HIL set-ups, for testing sensors, controllers and actuators for example, often rely on synthetic or pre-recorded input signals that lack the typical closed loop behaviour of a human driver.
DIL simulators on the other hand include that interactive driver but may have imprecise models of the actual hardware, because specific components are either too complex to simulate in full detail or controllers have many unknowns, coming as black boxes from suppliers.
Cruden’s approach is to combine its Panthera simulator software with hardware interfacing capabilities of dSPACE hard real-time (HRT) systems and the open and real-time-capable dSPACE ASM (Automotive Simulation Models) simulation tool suite.

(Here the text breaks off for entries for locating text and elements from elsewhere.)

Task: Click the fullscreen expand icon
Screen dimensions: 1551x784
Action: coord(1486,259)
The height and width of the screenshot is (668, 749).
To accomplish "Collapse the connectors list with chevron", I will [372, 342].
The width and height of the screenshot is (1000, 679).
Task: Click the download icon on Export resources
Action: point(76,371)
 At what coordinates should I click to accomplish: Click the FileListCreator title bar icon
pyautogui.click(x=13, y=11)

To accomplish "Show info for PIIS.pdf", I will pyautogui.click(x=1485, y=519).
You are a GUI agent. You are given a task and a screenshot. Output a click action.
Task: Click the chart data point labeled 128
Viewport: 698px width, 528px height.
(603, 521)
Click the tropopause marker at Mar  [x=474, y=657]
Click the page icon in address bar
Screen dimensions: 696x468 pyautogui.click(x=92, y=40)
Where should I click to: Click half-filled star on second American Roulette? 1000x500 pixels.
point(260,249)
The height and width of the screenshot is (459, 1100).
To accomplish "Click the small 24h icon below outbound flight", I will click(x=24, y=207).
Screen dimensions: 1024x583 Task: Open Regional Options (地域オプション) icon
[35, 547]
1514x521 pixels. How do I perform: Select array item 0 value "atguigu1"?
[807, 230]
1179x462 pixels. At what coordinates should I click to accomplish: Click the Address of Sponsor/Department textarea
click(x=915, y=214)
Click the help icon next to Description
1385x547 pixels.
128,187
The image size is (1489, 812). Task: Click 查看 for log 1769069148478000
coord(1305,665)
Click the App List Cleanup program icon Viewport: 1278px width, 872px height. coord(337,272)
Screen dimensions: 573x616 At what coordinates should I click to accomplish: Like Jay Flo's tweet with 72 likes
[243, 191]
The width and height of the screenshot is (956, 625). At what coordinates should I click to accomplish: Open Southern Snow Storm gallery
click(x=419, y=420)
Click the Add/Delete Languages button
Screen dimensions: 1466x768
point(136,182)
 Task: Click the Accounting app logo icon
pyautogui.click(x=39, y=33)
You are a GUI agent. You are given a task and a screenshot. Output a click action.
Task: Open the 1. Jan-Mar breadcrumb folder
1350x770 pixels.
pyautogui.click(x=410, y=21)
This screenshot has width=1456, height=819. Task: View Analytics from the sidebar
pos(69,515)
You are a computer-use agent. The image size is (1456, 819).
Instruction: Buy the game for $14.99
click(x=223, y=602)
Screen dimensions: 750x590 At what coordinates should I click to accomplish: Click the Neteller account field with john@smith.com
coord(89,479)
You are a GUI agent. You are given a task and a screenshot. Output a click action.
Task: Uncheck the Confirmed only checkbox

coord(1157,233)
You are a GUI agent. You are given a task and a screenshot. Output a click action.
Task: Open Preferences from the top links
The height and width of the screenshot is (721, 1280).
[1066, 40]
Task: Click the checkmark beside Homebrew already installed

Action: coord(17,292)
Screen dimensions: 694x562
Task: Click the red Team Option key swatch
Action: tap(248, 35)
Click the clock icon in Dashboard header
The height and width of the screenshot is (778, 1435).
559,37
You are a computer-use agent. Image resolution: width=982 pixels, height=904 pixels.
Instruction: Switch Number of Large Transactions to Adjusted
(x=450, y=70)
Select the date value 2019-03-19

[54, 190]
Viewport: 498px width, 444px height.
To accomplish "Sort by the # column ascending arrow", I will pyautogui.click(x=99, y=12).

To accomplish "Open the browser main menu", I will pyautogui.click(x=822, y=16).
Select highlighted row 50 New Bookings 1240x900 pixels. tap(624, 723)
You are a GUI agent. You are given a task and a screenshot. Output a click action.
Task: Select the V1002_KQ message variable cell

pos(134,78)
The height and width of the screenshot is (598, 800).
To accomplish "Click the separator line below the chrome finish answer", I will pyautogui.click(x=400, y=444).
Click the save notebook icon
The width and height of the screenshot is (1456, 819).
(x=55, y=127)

The Panthera ePhyse HRT toolbox includes a Simulink block set optimised for use on the dSPACE system. It is an integrated solution to set-up IO between the dSPACE platform and the simulator environment.
Martijn de Mooij, technical development manager at Cruden, writes:
“We have worked hard on the usability of this system. We haven’t proverbially duct-taped the motion system to the dSPACE box, we have ensured seamless integration throughout the entire system. Before, companies would have to buy a simulator and then buy an off- the-shelf dSPACE system and integrate the two themselves. We’ve done all that hard work for them, to provide a complete functional set-up that works out straight of the box.”
The only hardware change required is the replacement of the conventional Windows-based computer (which sends output to the motion, audio and visual systems) in the soft real-time (SRT) set-up with a dSPACE system.
The package is also able to integrate peripheral hardware, such as instruments or other HMI equipment, over standard available interfaces like CAN.